(Collection entries)
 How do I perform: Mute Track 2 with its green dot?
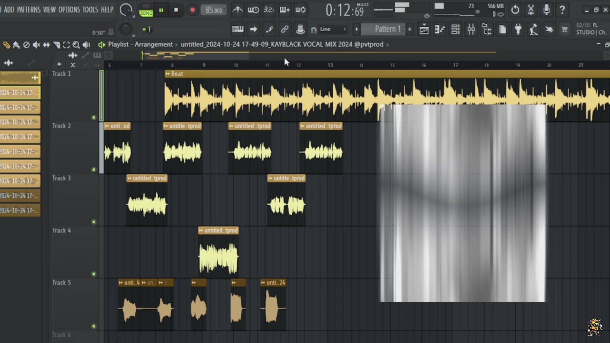[93, 170]
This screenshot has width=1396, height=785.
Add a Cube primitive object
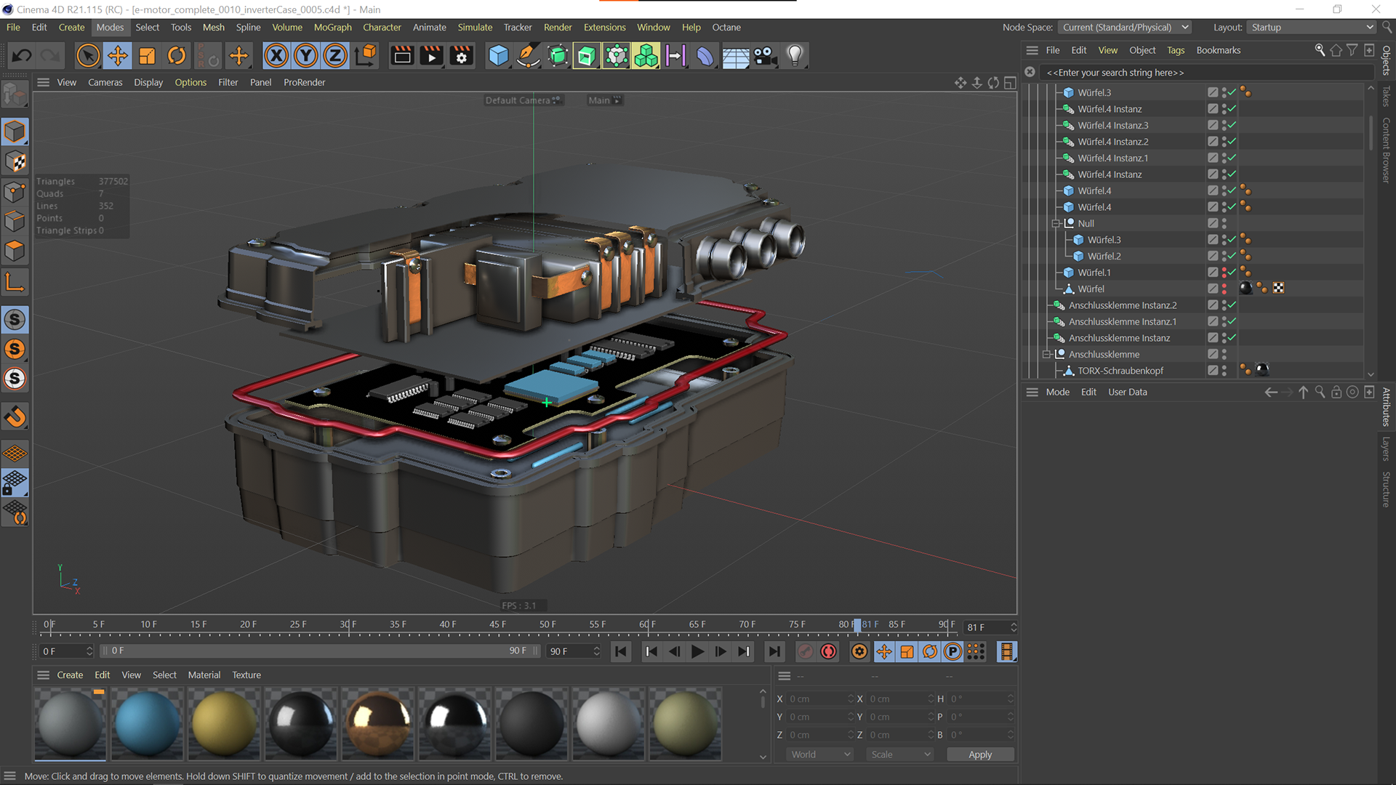pyautogui.click(x=499, y=56)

_Brief_
Without including any images, output the data exactly as given.

_Solution to the exercise_
 How do I perform: Mute Track 2 with its green dot?
[93, 170]
This screenshot has width=1396, height=785.
Add a Cube primitive object
pyautogui.click(x=499, y=56)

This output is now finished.